If you are passionate about health and wellness, motivating others and of course, enjoy logging long hours inside your favorite gym or health club, you might be well suited for a career as a personal trainer. While getting into physical shape can be hard work, it’s even harder work to achieve and sustain a career as a personal trainer. Though it might be challenging, it’s more than just physical effort.
“The most challenging part about being a trainer is helping clients deal with their personal issues. Often, clients are working to lose weight and sometimes you need to cross the line into a person’s emotions to help them solve issues that might be affecting their weight problem,” said Tony Cress, NASM-CPT, of Tony Cress Personal Training. “It’s very hard and emotional, both as the trainer and the client.”
To become a personal trainer, there are a few things a person should accomplish before they begin looking for a job or planning to launch their own private consulting business.
Become certified. While every state has different certification requirements, all trainers must become certified, at minimum, with the National Academy of Sports Medicine (NASM). To become a legitimate personal trainer, you should take the NASM-CPT exam and become certified in CPR. The NASM program will prepare you to design goal-specific programs for clients to help them achieve optimal results, provide an accurate performance assessment for anyone from a first-time health club member to a high-performance professional athlete and develop and modify exercises in a safe, effective manner adaptable to any client’s needs.
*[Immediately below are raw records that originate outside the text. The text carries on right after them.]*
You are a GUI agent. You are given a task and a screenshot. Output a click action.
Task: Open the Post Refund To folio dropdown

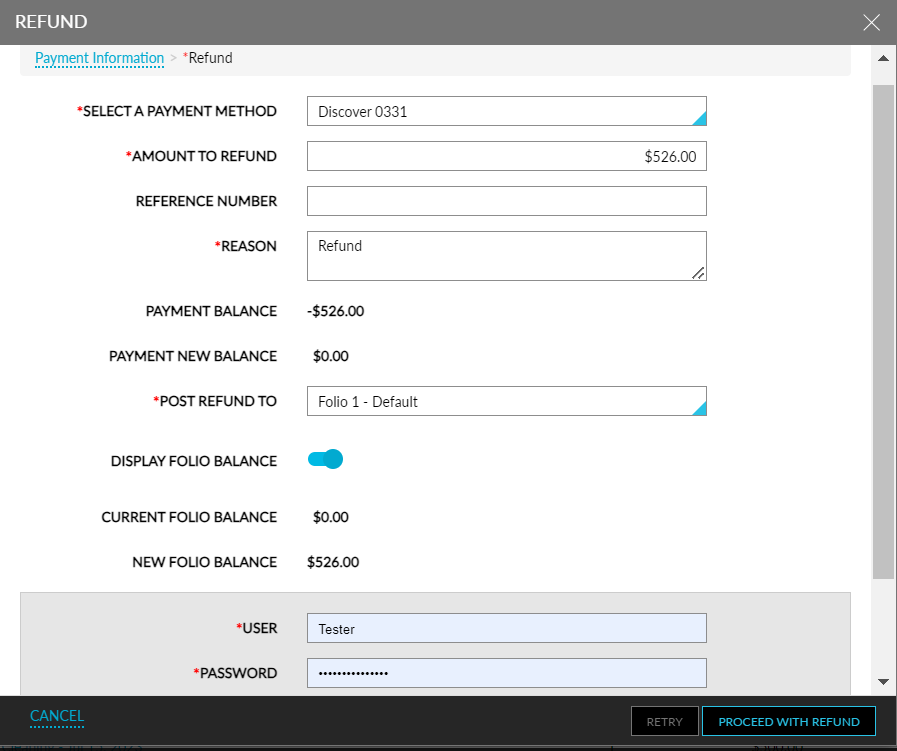(505, 401)
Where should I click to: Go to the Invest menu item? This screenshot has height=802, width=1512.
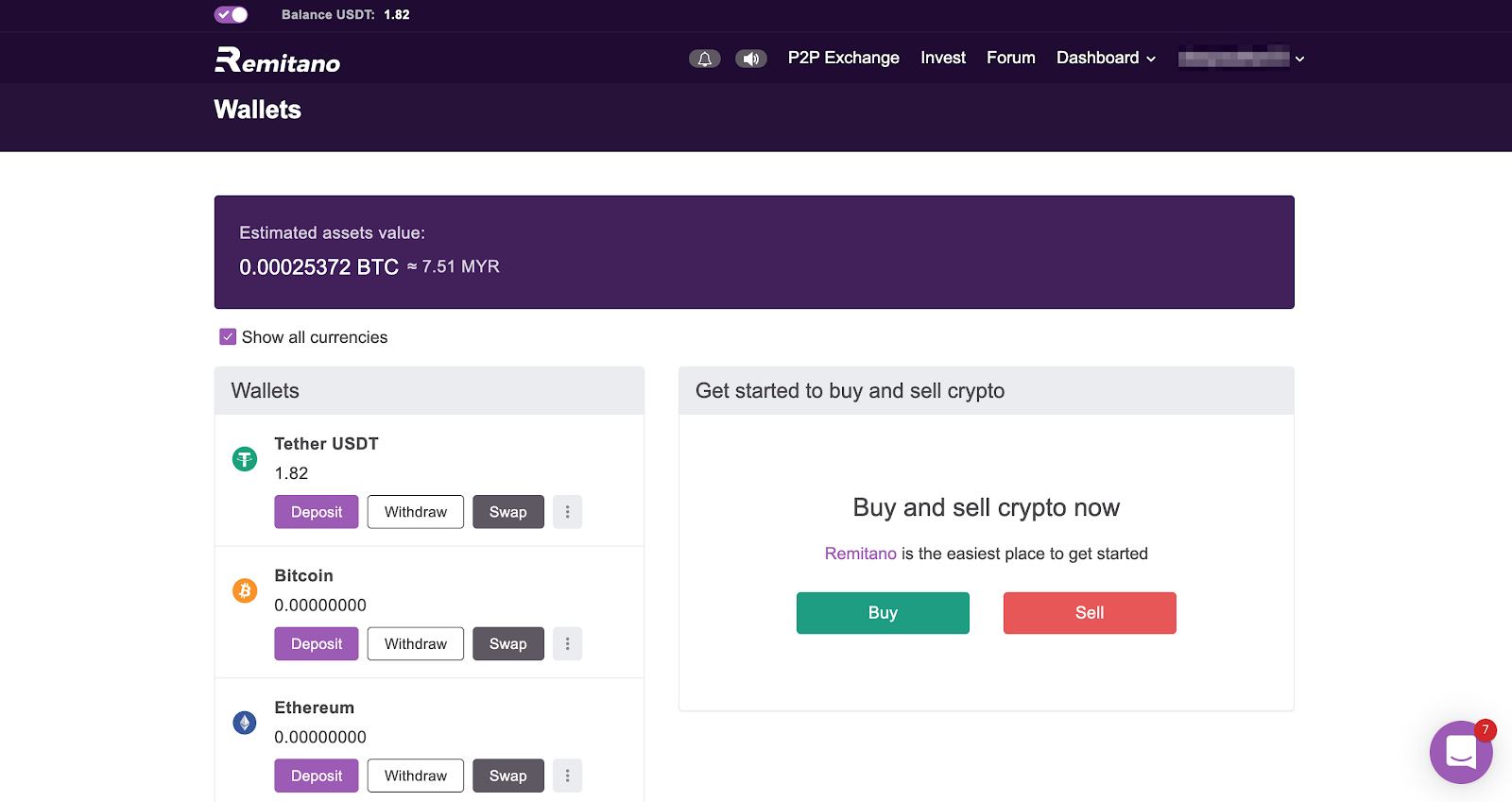click(942, 58)
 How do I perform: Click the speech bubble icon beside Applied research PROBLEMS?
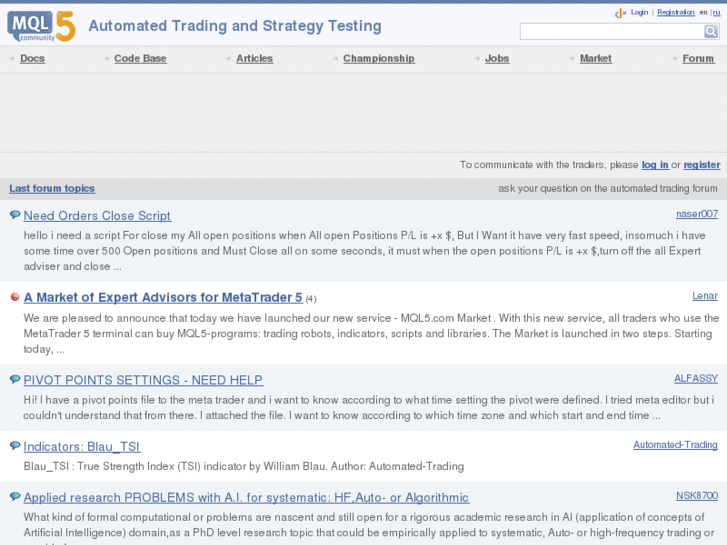point(15,497)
Stay motivated: In order to inspire your clients to achieve their fitness goals, a personal trainer should keep their own goals top of mind as well. “A key quality in a successful personal trainer is to be in shape,” sad Cress. “You don’t need to have six-pack abs, but look like you work out. Your clients will believe in you if you care about your own body.”
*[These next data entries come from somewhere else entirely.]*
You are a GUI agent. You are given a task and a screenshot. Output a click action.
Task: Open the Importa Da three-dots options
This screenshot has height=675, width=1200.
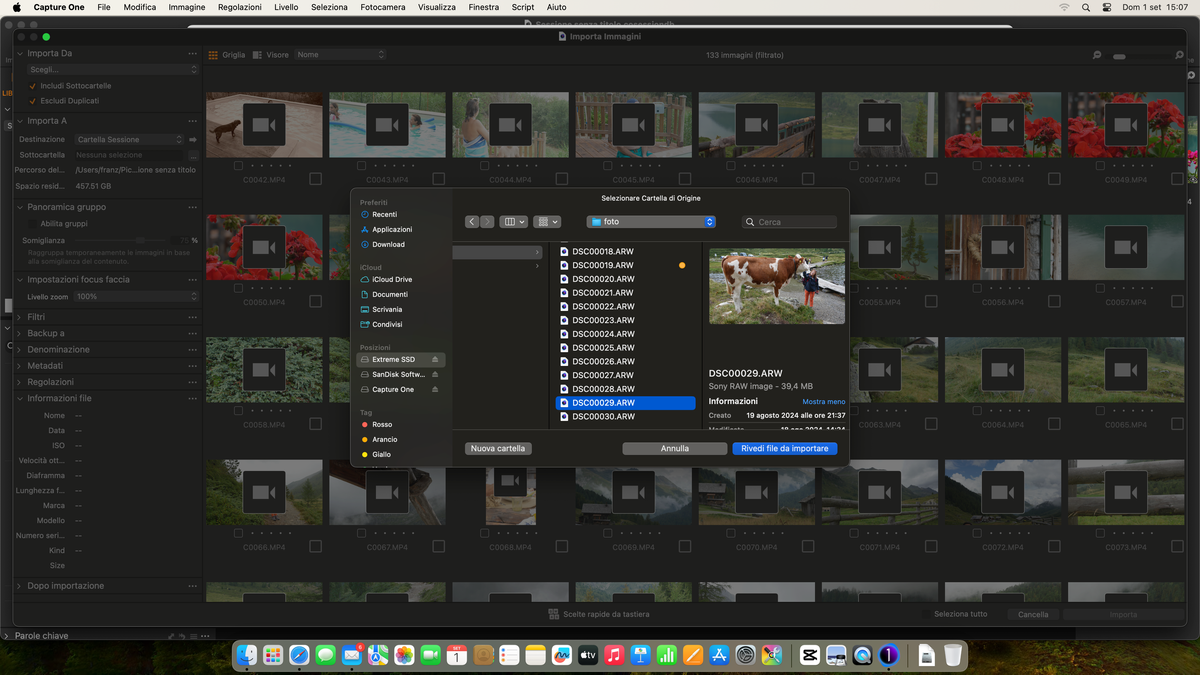(193, 54)
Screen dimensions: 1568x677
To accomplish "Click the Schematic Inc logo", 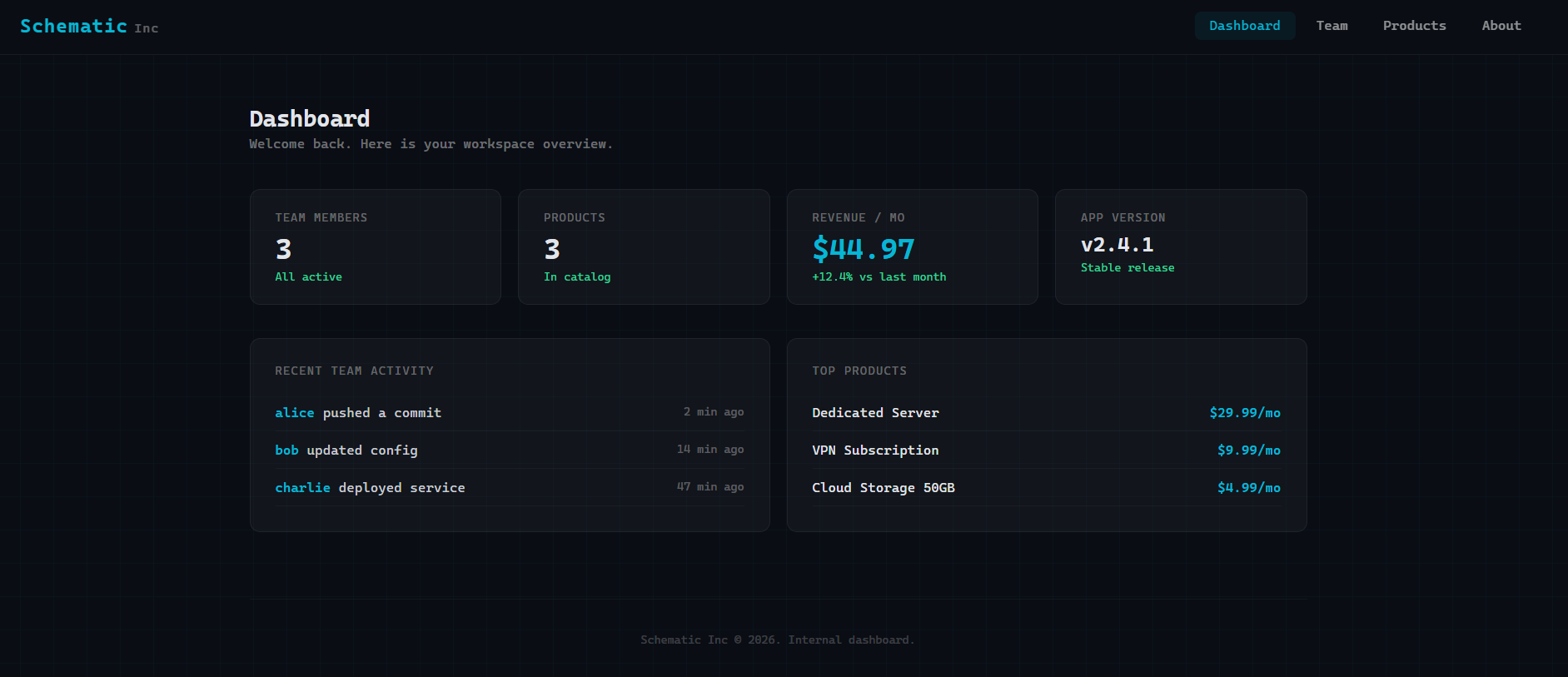I will pyautogui.click(x=88, y=27).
Be a people person. While some people think that being a good trainer means putting the fitness part of the job first, it’s actually quite the opposite. “The first thing I would tell anyone who is looking to be a personal trainer is to make sure they have a genuine desire to help people,” said Cress. “Take a percentage of responsibility for each client’s goals and make them your own. Different people have different goals, so care about your clients. You have to understand what motivates and drives people, to get the best out of them.”